PARTS OF THE EXERCISE
A: Render this sentence from the financial crisis excerpt in Spanish: "The rout continued in Asian markets, where stocks plummeted in early trading today."
B: Carry the financial crisis excerpt forward, writing on from its final sentence.

EXCERPTED PASSAGE
• • • •

Fear and foreboding took hold on Wall Street Thursday as the stock market again plunged and investors became convinced that the nation is on the verge of a deep and prolonged recession.

The government took steps toward an extraordinary public investment in U.S. banks and General Motors stock fell to its lowest price since 1950 on fears that it will not be able to weather the downturn.

Share prices fell across every industry and for each of the 30 stocks in the Dow Jones industrial average, which was down 679 points, or 7.3 percent.

The rout continued in Asian markets, where stocks plummeted in early trading today.

The United States and Britain appear to be converging on a similar blueprint for the financial chaos sweeping the world, one day before a crucial meeting of financial leaders begins in Washington that the White House hopes will result in a more unified response.

The British and U.S. plans, though far from identical, have two common elements: injection of government money into banks in return for ownership stakes and guarantees of repayment for various types of interbank loans.

Both remedies will be center stage on Saturday, when President Bush meets with finance ministers from the world's richest countries at an unusual White House meeting to swap ideas.

With credit markets still frozen and stock markets around the world in a deep swoon, there is a growing consensus that the crisis is now so fast-moving and harmful to the global economy that it demands an unprecedented degree of worldwide coordination.

Prime Minister Gordon Brown of Britain made the case, in a letter to President Nicolas Sarkozy of France, for another option gaining favor among economists — guaranteeing short- and medium-term loans between banks — to jump-start the banks' lending.

• • • •

ENTRIES SHOWN
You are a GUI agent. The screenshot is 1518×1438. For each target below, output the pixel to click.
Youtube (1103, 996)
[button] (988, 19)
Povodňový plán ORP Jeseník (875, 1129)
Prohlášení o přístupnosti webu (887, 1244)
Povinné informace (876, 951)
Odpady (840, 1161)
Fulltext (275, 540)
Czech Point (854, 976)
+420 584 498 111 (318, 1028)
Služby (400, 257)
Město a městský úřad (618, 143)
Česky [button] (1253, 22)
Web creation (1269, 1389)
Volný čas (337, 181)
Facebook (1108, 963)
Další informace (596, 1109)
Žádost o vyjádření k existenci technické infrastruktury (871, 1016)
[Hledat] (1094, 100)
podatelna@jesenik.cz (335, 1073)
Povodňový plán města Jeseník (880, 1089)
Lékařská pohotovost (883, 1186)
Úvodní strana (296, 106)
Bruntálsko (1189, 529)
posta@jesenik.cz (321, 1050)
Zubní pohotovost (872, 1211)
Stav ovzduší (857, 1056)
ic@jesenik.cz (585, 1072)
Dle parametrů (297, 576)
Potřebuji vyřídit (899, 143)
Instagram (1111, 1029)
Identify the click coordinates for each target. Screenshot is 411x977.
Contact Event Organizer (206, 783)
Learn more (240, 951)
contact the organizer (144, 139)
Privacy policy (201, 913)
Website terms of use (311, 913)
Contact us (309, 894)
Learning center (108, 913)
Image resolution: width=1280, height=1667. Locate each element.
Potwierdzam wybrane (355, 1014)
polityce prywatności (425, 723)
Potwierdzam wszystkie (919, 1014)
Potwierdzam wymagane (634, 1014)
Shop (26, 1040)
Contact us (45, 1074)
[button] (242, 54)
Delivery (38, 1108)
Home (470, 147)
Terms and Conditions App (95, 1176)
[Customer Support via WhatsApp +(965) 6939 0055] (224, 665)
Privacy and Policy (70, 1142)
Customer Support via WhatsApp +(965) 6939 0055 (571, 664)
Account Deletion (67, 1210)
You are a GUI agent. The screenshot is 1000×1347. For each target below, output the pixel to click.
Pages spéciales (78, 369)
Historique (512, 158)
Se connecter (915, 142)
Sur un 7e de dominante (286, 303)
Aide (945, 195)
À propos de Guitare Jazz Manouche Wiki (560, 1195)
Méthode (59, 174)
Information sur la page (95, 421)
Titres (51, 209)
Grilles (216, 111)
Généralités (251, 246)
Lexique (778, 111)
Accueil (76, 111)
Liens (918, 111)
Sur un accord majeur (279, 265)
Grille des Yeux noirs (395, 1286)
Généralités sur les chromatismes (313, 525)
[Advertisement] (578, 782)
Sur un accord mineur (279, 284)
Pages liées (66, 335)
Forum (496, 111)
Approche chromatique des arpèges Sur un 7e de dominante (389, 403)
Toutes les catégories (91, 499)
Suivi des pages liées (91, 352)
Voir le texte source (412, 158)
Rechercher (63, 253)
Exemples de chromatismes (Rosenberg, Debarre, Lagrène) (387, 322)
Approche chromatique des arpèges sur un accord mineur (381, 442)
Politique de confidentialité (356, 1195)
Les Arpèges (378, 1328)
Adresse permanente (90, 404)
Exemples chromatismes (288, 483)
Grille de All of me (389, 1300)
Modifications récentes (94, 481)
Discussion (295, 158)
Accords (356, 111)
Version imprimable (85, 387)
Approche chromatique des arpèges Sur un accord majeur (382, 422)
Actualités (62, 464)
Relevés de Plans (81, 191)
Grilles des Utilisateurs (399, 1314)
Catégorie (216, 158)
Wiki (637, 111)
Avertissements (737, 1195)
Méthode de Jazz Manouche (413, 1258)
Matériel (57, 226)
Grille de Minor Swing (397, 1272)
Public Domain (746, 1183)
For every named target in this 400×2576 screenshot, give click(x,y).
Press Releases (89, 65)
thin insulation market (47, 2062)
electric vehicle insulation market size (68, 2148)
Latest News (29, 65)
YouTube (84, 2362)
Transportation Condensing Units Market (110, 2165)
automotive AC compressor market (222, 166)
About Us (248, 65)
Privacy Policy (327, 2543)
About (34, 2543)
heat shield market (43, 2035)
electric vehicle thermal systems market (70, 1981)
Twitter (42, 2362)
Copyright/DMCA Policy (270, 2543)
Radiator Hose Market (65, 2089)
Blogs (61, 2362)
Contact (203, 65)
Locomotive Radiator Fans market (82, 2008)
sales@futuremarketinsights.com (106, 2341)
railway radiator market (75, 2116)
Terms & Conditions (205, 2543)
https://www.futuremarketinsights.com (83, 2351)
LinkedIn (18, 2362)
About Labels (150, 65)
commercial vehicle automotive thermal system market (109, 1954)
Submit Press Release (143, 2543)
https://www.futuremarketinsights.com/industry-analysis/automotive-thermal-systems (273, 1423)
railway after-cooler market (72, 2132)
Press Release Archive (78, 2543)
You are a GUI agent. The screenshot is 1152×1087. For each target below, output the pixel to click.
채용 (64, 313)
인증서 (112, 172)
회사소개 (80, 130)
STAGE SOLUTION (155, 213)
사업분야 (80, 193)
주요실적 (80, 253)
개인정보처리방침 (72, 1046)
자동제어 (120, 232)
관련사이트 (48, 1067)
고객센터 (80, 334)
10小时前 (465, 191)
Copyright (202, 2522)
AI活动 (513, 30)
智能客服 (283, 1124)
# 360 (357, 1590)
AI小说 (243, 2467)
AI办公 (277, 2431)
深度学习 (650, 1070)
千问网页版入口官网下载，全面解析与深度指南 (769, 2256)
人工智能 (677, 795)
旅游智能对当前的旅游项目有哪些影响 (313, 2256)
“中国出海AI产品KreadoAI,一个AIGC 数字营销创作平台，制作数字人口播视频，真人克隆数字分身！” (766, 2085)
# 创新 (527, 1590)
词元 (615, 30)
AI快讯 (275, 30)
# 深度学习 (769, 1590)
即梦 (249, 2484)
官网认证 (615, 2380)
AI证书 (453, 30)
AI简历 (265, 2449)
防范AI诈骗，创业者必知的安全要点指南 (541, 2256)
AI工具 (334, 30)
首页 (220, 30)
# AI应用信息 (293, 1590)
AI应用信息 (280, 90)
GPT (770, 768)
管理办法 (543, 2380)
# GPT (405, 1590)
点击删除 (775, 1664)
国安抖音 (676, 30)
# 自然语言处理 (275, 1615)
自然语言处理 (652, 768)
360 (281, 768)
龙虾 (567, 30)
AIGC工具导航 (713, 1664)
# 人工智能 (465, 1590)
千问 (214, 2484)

• • • •

RESULTS FOR EACH TASK
A: La debacle continuó en los mercados asiáticos, donde las acciones se desplomaron en las primeras operaciones de hoy.

B:
Need cash, now

The White House confirmed that the Treasury Department was considering taking ownership positions in banks as part of its $700-billion rescue package. But officials said the idea was less developed than the plan to buy distressed assets from banks through "reverse auctions."

The goal, Treasury officials said, is a plan that would be broadly available to all banks, rather than through specific rescue packages negotiated case-by-case. Direct injections of cash would be for comparatively healthy banks. If a bank is failing and needs to be rescued or shut down, the Federal Deposit Insurance Corp. would handle it through its own procedures.

The Treasury proposal to recapitalize banks stems from the realization that as the stock market keeps tumbling, and as mortgage-related securities on banks' balance sheets also plummet, it has become harder for banks to raise fresh capital from investors.

The government concluded it would be able to deliver capital faster and with greater assurance if it did so directly.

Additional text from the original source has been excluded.